*** Data for this task Section Begins ***

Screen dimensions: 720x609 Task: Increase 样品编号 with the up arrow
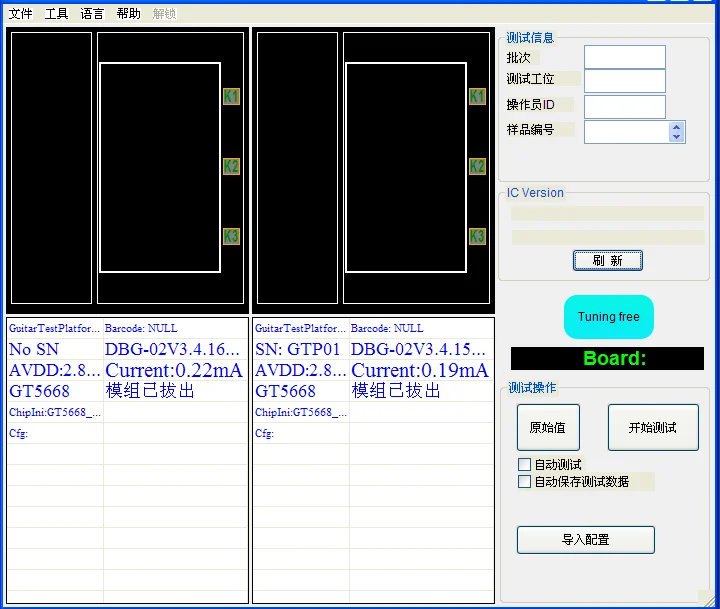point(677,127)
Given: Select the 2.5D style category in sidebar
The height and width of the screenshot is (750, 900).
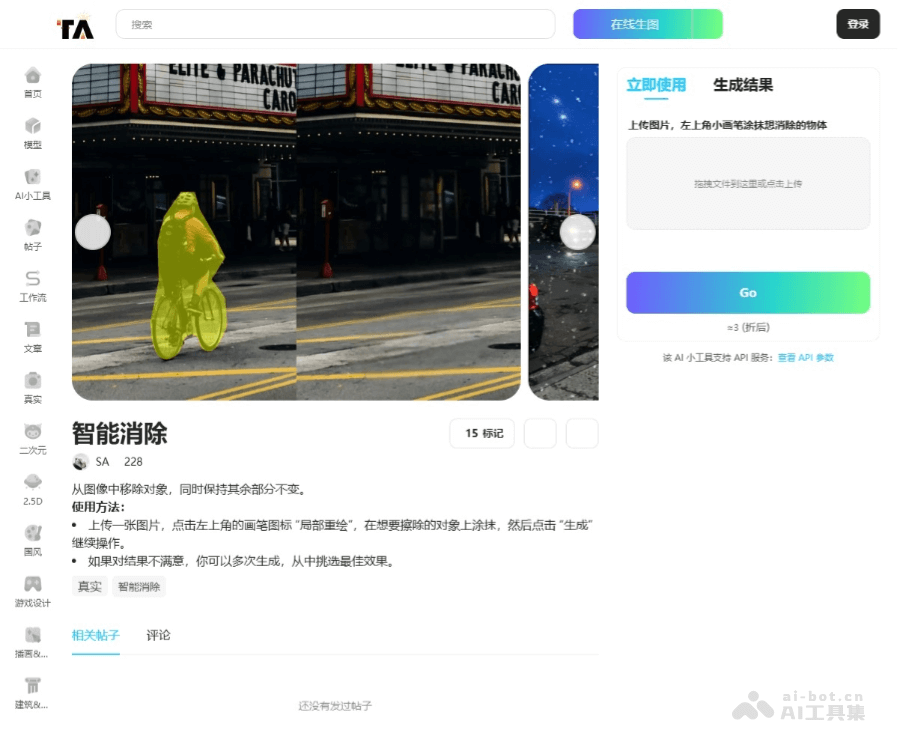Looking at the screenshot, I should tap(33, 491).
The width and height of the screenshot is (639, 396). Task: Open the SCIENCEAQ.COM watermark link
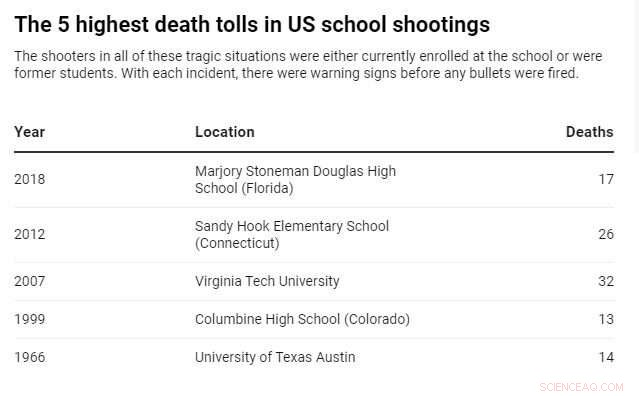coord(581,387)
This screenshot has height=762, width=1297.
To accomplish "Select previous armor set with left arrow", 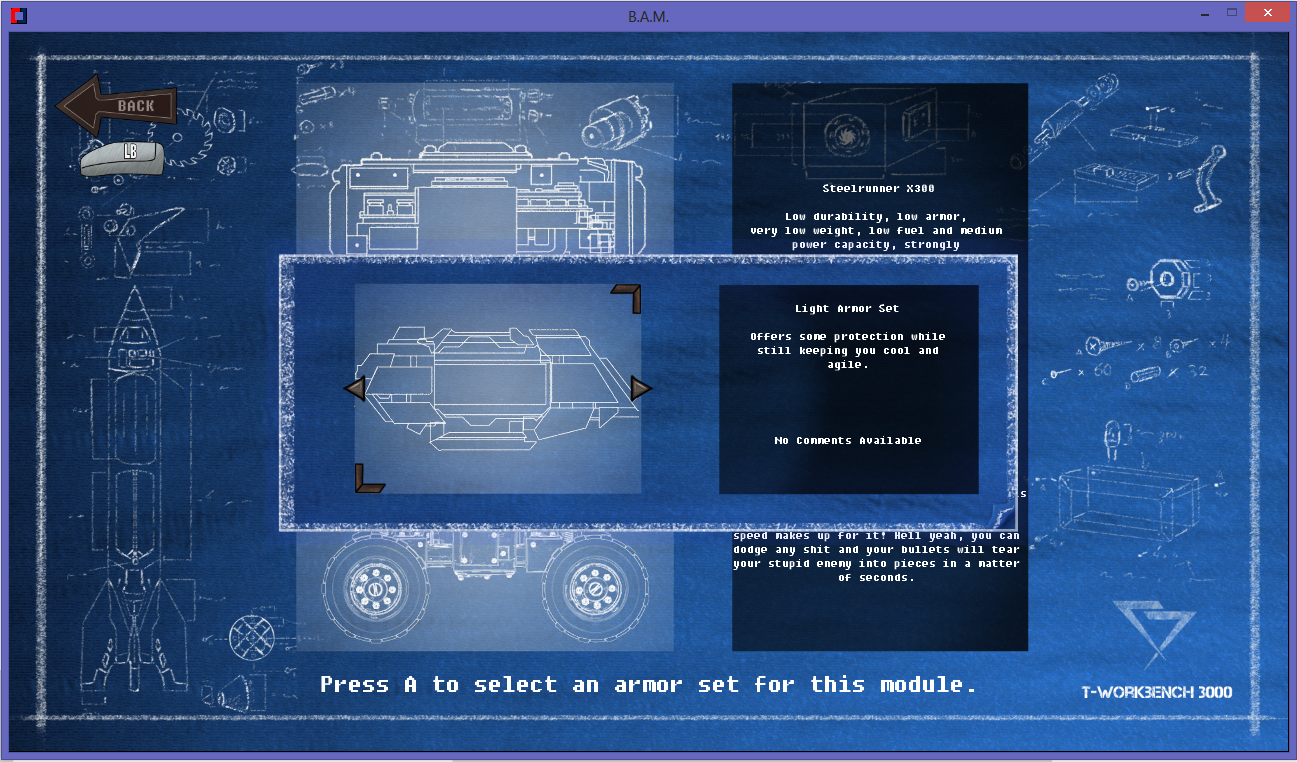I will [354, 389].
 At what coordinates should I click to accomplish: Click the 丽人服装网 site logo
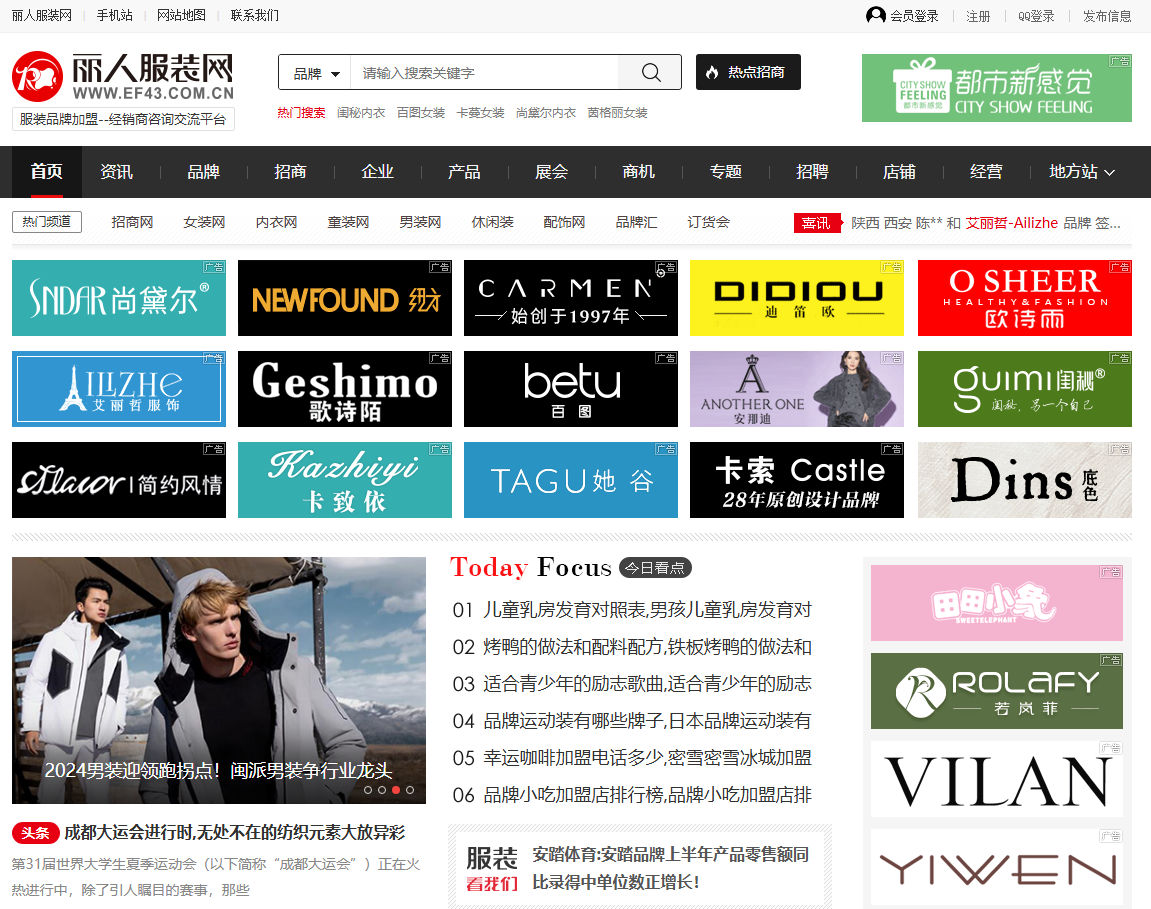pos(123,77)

*** Data for this task Section Ends ***

### Your objective
Your reply should consist only of the lines running from the line with "At what coordinates" to the end of the entries, both included, copied exactly and without any pictures.

### Response area
 At what coordinates should I click to accomplish: Click the 丽人服装网 site logo
pos(123,77)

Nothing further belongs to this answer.